The following example illustrates xarg’s behavior:
$ echo hello too | xargs echo bye
bye hello too
Note that the command here is “echo bye” and the additional arguments are “hello too”, making the command “echo bye hello too”, which outputs “bye hello too”.
Please note that xargs on UNIX makes an optimization where it will feed more than argument to the command at a time. We don’t expect you to make this optimization. To make xargs on UNIX behave the way we want it to for this lab, please run it with the -n option set to 1. For instance
$ echo "1\n2" | xargs -n 1 echo line
line 1
line 2
Hints
- Use fork and exec to invoke the command on each line of input. Use wait in the parent to wait for the child to complete the command.
- To read individual lines of input, read a character at a time until a newline (‘\n’) appears.
- kernel/param.h declares MAXARG, which may be useful if you need to declare an argv array.

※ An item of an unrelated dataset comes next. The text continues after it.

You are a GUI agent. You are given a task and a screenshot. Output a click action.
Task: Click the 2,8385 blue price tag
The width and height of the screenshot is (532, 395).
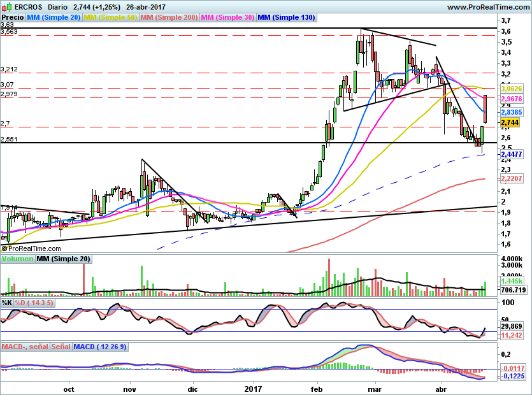coord(511,111)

- Add the program to UPROGS in Makefile.
- Changes to the file system persist across runs of qemu; to get a clean file system run make clean and then make qemu.
#include "kernel/types.h"
#include "kernel/stat.h"
#include "kernel/param.h"
#include "kernel/fs.h"
#include "user/user.h"
#include <stddef.h>
#define MAXARGLEN 20
// static char exe_path[DIRSIZ+2]="./";
static char* Argv[MAXARG];
// static char buffer[MAXARG*MAXARGLEN]="";
static char tmp[MAXARGLEN];
static char* p;
static uint32 Argc,init_argc;
void Debug(){
char** argv = (char**)Argv;
for(int i=0;i<Argc;++i){
printf("%s\n",argv[i]);
}
printf("\n");
}
void Init(){
for(int i=0;i<MAXARG;++i){
Argv[i]=malloc(MAXARGLEN);
memset(Argv[i],0,MAXARGLEN);
}
}
void Clear(){
for(int i=init_argc;i<Argc;++i){
memset(Argv[i],0,MAXARGLEN);
}
Argc=init_argc;
}
void Exec(){
Debug();
if(fork()==0){
exec(Argv[0],Argv);
exit(0);
}
else{
wait((int*)0);
}
}
// Doubt life!!!
void Test(){
char* argv[4]={"grep","hello","./a/b",NULL};
if(fork()==0){
exec(argv[0],argv);
exit(0);
}
else wait((int*)0);
}
int main(int argc,char* argv[]){
// test();
if(argc < 2){
printf("Xargs: too few arguments\n");
exit(1);
}
Init();
init_argc = argc - 1;
Argc=init_argc;
// printf("%d\n",argc);
// for(int i=0;i<argc;++i) printf("%s\n",argv[i]);
for(int i=1;i<argc;++i){
strcpy(Argv[i-1],argv[i]);
}
memset(tmp,0,MAXARGLEN);
p = &tmp[0];
char ch;
while(read(0,&ch,1)){
// printf("%c",ch);
if(ch == ' ' || ch == '\n'){
*p++ = '\0';
// printf("tmp: %s\n",tmp);
strcpy(Argv[Argc],tmp);
memset(tmp,0,MAXARGLEN);
p = &tmp[0];
Argc++;
}
if(ch == '\n'){
// strcpy(exe_path+2,argv[1]);
// strcpy(Argv[0],argv[0]);
// printf("%s\n",exe_path);
// printf("%s\n",Argv[0]);
// Exec();
// Important!!!
char* argvs[32];
for(int i=0;i<Argc;++i) argvs[i]=Argv[i];
// must use NULL to mark the end of the argv
argvs[Argc]=NULL;
if(fork()==0){
exec(Argv[0],argvs);
exit(0);
}
else{
wait((int*)0);
}
Clear();
}
else{
*p++ = ch;
}
}
exit(0);
}
Submit
- 运行
make grade来评分
Harvest and Reflections
一些需要注意的点以及踩坑的地方都在代码里有注释
特别需要注意,对于管道通信,在 fork() 后,parent process 一定要 close:
if(fork() == 0){
...
}
else{
close(fd[0]);
close(fd[1]);
wait(NULL);
}
- 以及传递参数时,最后一个参数,即 argv[argc] 一定要设置为 NULL,否则可能根本调用不了